Clinton claimed that she used a personal email account, which she accessed on her personal Blackberry, out of convenience.

“When I got to work as secretary of state, I opted for convenience to use my personal account which was allowed by the State Department because I thought it would be easier to carry just one device for my work and for my personal emails instead of two,” Clinton told reporters at the UN.

The Democratic presidential candidate was known to have used a Blackberry while in office.

But two weeks before her Q&A at the UN, Clinton said that she also used an iPhone. And some of Clinton’s published emails show that she also used an iPad. Emails obtained by TheDC earlier this year show that a State Department official offered to set Clinton up with a government-issued Blackberry fixed with a State.gov email account. Clinton’s aide, Huma Abedin, rejected the idea. (RELATED: Clinton Aides Resisted State Dept. Suggestion That Hillary Use State.gov Account)

Two

Clinton claimed that the “vast majority” of her emails went to government employees at their government addresses. That meant the emails were “captured and preserved immediately on the system at the State Department.”

But just days after Clinton made that claim, State Department spokeswoman Jen Psaki said that the agency had only started automatically archiving emails for senior-level officials the month before, in Feb. 2015.

Three

Clinton said at the UN that the State Department’s request for her work-related emails was not unusual because the same inquiry was made of other former secretaries of state as part of an effort to revamp its records-keeping practices.

But The Washington Post published a report in September which demolished that claim. The State Department contacted Clinton’s attorneys to retrieve her records after her personal email address was found in a batch of emails that were being reviewed in accordance with the House Select Committee on Benghazi’s ongoing investigation.

Four 

Clinton also insisted that she “took the unprecedented” step of asking the State Department to make all of her work-related emails public.

What was actually unprecedented about Clinton’s actions was her exclusive use of a personal email account while in federal office. There has also not been another documented case of a federal official using an off-the-books email system to conduct government business.

Five

Clinton said that she had “absolute confidence” that all of her emails that could be “in any way” connected to her work was in the possession of the State Department.

But as was reported in June, Clinton failed to turn over at least 15 emails from her longtime friend Sidney Blumenthal. The missing emails were discovered by comparing the records Clinton handed over to the State Department to those that Blumenthal provided to the agency.

Six

Clinton claimed that her private email system was first used by her husband Bill Clinton’s presidential office.

“The only time I got on the internet I did two emails,” the former president said in June.

Seven 

“I did not email any classified material to anyone on my email,” Clinton said a year ago.

That claim is the whopper of the bunch. The State Department announced in January that it was withholding 22 of Clinton’s emails from the public because they contained “Top Secret” information. The State Department and other agencies have also retroactively classified more than 2,000 emails Clinton sent or received.

Since her UN press conference, Clinton has made two major revisions to her “no classified” claim. She has said that none of the emails were classified when they were sent or received.
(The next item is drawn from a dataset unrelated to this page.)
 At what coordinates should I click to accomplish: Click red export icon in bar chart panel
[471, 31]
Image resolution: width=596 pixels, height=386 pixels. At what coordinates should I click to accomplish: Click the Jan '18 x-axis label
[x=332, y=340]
But she revised that statement after the intelligence community inspector general found emails that contained information that was “Top Secret” when they were forwarded to Clinton.

Clinton revised her claim again after that, saying that she never sent or received any emails that were “marked” classified. But when Clinton signed on at the State Department, she signed a Classified Information Nondisclosure Agreement in which she acknowledged that classified information is classified whether it is “marked” or “unmarked.” (RELATED: Document Completely Undermines Hillary’s Classified Email Defense)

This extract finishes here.